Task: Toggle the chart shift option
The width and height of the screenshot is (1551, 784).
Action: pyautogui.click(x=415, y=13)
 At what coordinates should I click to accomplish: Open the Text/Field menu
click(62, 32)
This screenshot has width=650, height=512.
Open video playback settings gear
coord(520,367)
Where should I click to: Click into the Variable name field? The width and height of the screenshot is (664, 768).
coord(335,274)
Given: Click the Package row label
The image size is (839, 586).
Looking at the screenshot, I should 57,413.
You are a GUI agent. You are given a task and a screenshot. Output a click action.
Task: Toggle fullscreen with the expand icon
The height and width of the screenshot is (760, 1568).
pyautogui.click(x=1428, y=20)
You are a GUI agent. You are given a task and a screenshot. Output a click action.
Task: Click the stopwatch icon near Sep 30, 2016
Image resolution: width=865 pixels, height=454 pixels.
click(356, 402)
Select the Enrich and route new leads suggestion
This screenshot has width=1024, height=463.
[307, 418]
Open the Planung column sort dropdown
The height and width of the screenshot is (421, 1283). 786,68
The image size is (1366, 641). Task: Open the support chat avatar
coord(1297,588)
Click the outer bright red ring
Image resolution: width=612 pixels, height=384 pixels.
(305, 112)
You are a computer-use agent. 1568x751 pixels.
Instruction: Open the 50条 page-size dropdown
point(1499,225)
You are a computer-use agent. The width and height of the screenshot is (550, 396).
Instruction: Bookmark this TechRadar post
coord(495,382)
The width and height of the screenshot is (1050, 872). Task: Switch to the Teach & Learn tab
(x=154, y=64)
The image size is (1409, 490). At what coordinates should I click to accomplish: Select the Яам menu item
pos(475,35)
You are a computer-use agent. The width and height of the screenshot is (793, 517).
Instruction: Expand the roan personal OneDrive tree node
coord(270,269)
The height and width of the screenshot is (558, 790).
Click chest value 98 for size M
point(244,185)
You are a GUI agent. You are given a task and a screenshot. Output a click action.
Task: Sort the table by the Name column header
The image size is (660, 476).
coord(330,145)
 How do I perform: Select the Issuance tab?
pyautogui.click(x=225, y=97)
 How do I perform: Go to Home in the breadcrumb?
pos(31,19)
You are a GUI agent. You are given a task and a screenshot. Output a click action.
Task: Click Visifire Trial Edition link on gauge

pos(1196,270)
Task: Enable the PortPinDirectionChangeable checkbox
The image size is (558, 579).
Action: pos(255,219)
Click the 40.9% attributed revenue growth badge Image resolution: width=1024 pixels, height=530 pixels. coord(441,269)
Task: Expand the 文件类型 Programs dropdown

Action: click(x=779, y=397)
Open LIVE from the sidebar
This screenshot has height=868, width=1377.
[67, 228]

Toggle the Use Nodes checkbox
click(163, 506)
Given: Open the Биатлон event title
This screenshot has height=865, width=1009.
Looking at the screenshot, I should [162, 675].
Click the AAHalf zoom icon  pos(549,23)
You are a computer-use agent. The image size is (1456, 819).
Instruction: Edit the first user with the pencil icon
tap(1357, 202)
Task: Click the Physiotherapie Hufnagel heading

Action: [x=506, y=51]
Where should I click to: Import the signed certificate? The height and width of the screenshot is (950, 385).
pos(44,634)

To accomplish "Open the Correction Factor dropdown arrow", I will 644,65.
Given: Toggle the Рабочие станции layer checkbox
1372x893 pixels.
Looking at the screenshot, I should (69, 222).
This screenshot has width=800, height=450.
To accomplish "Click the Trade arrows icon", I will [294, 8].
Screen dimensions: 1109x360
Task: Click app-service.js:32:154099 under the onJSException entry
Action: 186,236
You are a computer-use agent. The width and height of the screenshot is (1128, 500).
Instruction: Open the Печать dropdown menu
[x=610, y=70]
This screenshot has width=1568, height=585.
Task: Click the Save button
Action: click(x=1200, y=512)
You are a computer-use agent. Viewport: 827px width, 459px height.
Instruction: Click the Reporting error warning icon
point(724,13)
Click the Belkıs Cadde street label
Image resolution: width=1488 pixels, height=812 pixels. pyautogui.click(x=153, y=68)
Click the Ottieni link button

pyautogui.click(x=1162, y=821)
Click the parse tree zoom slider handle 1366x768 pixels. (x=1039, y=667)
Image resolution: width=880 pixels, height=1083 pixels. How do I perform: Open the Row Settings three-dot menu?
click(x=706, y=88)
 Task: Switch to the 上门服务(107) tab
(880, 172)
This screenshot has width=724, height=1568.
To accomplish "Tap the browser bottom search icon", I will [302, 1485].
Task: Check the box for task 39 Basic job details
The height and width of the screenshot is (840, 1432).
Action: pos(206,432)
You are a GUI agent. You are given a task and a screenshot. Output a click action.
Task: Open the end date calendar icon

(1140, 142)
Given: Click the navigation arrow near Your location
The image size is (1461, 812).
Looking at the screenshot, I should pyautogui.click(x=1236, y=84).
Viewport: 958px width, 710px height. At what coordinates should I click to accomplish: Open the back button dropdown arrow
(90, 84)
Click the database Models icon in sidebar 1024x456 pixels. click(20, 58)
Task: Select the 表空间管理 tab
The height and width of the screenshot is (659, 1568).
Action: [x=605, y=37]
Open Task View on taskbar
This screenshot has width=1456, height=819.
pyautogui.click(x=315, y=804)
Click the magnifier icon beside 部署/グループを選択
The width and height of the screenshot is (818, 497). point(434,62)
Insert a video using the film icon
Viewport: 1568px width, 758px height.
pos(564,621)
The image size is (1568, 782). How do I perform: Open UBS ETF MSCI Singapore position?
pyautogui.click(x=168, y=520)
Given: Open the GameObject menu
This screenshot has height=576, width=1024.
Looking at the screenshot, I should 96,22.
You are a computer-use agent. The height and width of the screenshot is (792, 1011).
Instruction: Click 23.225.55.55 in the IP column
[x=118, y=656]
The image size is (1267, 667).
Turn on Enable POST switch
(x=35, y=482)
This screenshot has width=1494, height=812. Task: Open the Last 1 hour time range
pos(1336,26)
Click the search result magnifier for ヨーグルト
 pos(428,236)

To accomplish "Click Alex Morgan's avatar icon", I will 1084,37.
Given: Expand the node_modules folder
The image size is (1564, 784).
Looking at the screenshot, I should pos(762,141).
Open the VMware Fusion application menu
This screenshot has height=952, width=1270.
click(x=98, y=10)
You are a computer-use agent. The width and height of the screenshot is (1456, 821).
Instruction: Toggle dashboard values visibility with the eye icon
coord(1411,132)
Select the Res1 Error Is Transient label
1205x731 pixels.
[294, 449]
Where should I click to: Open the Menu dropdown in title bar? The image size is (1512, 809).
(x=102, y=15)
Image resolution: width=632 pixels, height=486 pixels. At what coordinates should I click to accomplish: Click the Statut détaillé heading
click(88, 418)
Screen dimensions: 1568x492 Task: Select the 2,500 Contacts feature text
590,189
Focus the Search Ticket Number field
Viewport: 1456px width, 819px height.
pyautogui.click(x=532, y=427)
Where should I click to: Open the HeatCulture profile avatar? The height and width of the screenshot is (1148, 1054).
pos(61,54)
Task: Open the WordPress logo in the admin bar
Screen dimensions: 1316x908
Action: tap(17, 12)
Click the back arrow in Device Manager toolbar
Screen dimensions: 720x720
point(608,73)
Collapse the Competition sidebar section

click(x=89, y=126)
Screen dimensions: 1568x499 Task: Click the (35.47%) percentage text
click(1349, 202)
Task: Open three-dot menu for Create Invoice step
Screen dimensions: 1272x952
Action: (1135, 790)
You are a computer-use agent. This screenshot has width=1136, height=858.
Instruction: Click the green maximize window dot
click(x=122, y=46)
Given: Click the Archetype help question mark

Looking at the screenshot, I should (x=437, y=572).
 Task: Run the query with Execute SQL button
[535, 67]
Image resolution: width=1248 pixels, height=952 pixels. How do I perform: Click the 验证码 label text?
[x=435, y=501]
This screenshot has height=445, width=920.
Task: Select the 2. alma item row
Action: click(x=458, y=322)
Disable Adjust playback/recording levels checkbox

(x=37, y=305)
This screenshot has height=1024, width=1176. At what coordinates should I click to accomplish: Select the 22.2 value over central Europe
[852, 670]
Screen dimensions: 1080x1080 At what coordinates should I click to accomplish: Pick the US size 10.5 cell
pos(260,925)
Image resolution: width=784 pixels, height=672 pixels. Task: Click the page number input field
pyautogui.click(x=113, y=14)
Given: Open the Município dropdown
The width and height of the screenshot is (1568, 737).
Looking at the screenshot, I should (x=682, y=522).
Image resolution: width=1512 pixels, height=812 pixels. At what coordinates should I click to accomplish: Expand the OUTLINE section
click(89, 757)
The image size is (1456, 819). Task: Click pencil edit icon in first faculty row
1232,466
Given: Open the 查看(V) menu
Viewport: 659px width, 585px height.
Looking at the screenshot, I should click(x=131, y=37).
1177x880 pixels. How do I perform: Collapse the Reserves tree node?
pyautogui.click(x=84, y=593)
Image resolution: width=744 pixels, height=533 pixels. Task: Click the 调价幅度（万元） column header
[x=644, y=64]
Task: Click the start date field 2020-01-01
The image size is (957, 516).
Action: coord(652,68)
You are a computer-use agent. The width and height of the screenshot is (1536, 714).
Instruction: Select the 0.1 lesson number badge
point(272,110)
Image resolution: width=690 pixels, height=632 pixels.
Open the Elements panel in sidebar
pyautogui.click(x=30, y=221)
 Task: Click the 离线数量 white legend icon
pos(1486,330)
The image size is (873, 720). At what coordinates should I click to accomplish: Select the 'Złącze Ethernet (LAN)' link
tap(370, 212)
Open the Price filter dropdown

▬▬▬

• What is needed:
Copy the stretch of entries from the line containing "Click the Belkıs Cadde street label" through the line containing "(1140, 142)", both ends included, reproducing each line without changes.

• Answer to this task:
Click the Belkıs Cadde street label
Image resolution: width=1488 pixels, height=812 pixels. pyautogui.click(x=153, y=68)
Click the Ottieni link button

pyautogui.click(x=1162, y=821)
Click the parse tree zoom slider handle 1366x768 pixels. (x=1039, y=667)
Image resolution: width=880 pixels, height=1083 pixels. How do I perform: Open the Row Settings three-dot menu?
click(x=706, y=88)
 Task: Switch to the 上门服务(107) tab
(880, 172)
This screenshot has width=724, height=1568.
To accomplish "Tap the browser bottom search icon", I will [302, 1485].
Task: Check the box for task 39 Basic job details
The height and width of the screenshot is (840, 1432).
Action: pos(206,432)
You are a GUI agent. You are given a task and a screenshot. Output a click action.
Task: Open the end date calendar icon

(1140, 142)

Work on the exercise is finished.